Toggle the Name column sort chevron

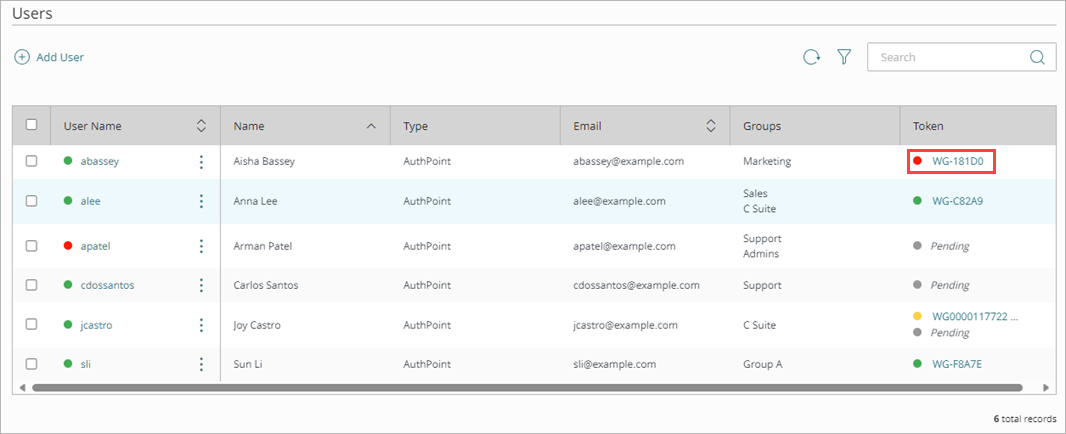point(371,126)
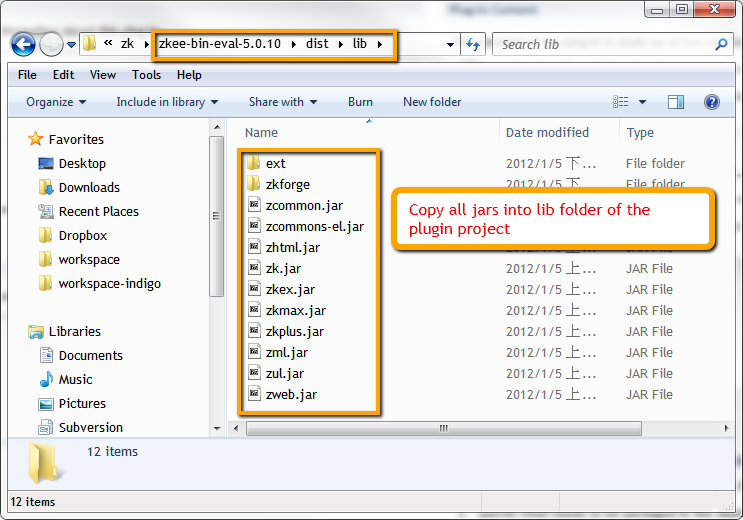Open the Tools menu
The height and width of the screenshot is (520, 743).
click(x=146, y=75)
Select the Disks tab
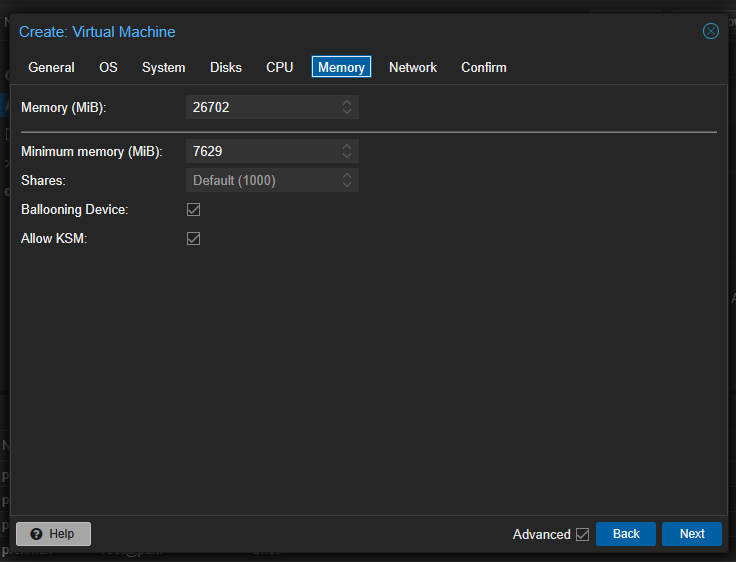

● ● ● ● ●

## REQUIREMENT
The records above are to be restated word for word, with every picture left out.

## ANSWER BOX
Toggle the Name column sort chevron

point(371,126)
Open the Tools menu
The height and width of the screenshot is (520, 743).
click(x=146, y=75)
Select the Disks tab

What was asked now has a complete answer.